> Directions for this task:
Return every line from the one with "Koolielu (390, 112)" through the one with "EST (619, 43)", inclusive, exactly as it appears below.

> Extracted material:
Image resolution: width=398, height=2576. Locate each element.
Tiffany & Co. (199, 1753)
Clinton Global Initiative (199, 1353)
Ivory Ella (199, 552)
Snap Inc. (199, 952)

* * *

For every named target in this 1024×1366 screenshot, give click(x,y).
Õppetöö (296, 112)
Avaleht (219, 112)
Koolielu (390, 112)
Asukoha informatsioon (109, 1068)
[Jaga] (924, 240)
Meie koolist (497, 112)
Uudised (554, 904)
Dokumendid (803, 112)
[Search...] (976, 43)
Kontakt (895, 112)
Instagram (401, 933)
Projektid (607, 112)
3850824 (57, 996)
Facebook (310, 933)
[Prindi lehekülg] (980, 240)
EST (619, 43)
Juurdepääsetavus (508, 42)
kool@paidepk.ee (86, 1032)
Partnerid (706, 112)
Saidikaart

> Task response:
Koolielu (390, 112)
Asukoha informatsioon (109, 1068)
[Jaga] (924, 240)
Meie koolist (497, 112)
Uudised (554, 904)
Dokumendid (803, 112)
[Search...] (976, 43)
Kontakt (895, 112)
Instagram (401, 933)
Projektid (607, 112)
3850824 (57, 996)
Facebook (310, 933)
[Prindi lehekülg] (980, 240)
EST (619, 43)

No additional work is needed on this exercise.